Here in this study, we have examined the infiltration of T-bet+ lymphocytes by their immunostaining in ovarian cancer as well as benign ovarian cyst tissues. In addition, the flow cytometry analysis further demonstrated the presence of T-bet+ lymphocytes subgroups including CD4+T cells, CD8+T cells and NK cells in EOC tissues. Due to the limitation of the number of ovarian cancer patients involved in the flow analysis, we shall further investigate the correlation of the percentages of T-bet+ lymphocytes subgroups and the patients' pathological parameters as well as patients prognoses in future study. In the present study, our immunohistochemistry data showed that the infiltrating density of T-bet+ lymphocytes in the tumor nest of EOC tissues was significantly correlated with the serum CA125 levels and the distant metastasis, but not with patient's age, pathological type, FIGO stage, tumor site and tumor size. Moreover, the survival analysis indicated that the higher density of T-bet+ lymphocytes both in tumor nest and stroma of the EOC tissues was significantly associated with better survival of the patients. Moreover, the density of infiltrating T-bet+ lymphocytes in tumor nest appeared to be an independent risk factor for predicting patients postoperative prognoses. Thus, our data indicates that the transcript factor T-bet plays an important role in the type I immune cells mediated antitumor response during ovarian cancer progression and the density of T-bet+ lymphocytes in EOC tissues could be used as a prognostic predictor.

In addition, we have previously reported that T-bet not only control the adaptive anti-tumor immune response in the tumor microenvironment by promoting Th1 fate and suppressing alternative Th2 and Th17 differentiation, but could also promote the T cell trafficking into the tumor sites via up-regulating CXCR3 [13]. Another independent study also showed that T-bet in combination with Eomes could control the development and survival of the tissue resident memory T cells via regulating cytokines TGF-β and IL-15, and thus contributes in the protection against infections [23]. T-bet has also been linked with the regulation of NK cell biology [24]. Study by Hamilton et al. demonstrated that T-bet in companion with ZEB2 contributed critically for the generation and expansion of terminally differentiated T cells and NK cells, thereby suggesting the role of these key transcription factors in controlling the differentiation and functional prowess of these effector cells [25].

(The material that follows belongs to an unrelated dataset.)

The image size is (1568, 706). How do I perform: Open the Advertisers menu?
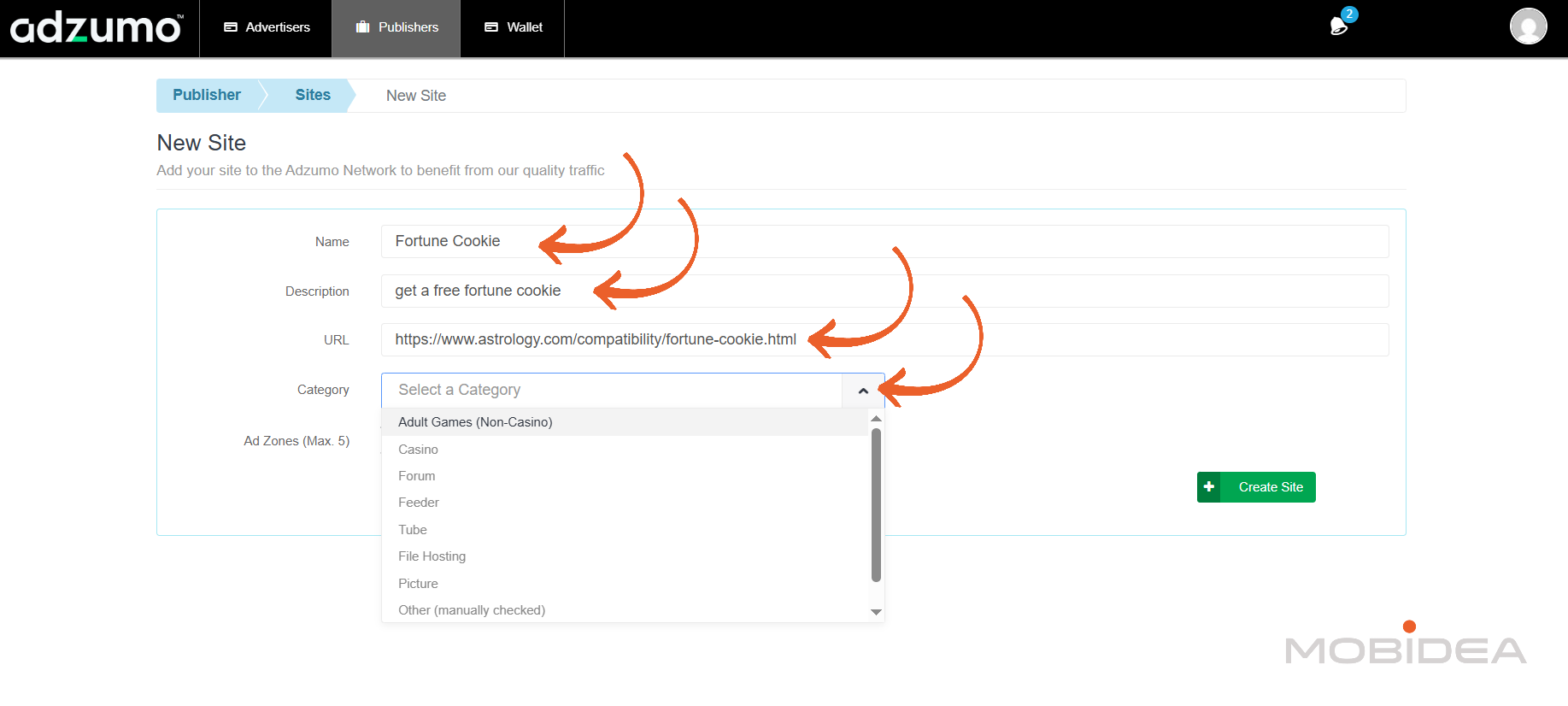pyautogui.click(x=267, y=27)
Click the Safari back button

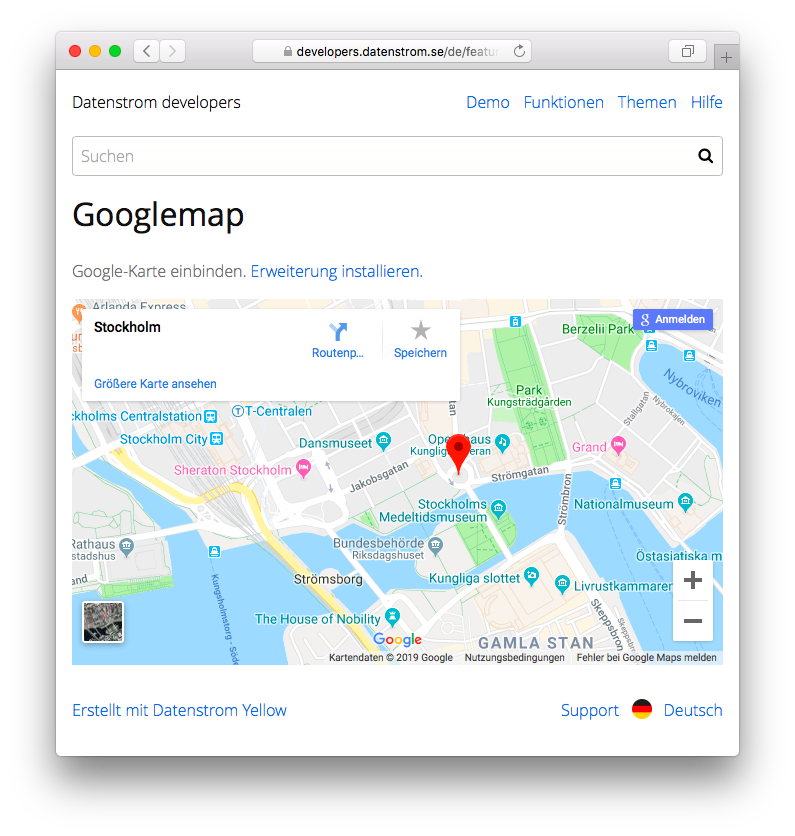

In conclusion, our current study demonstrated that the density of infiltrating T-bet+ lymphoid cells in human EOC tissues could serve as an important prognostic predictor. In addition, we also observed that T-bet can hold a great promise for the effective treatment against human malignancies including EOC, due to its active role in antitumor immune responses.

Disclosure Statement

The authors disclose no potential conflicts of interest.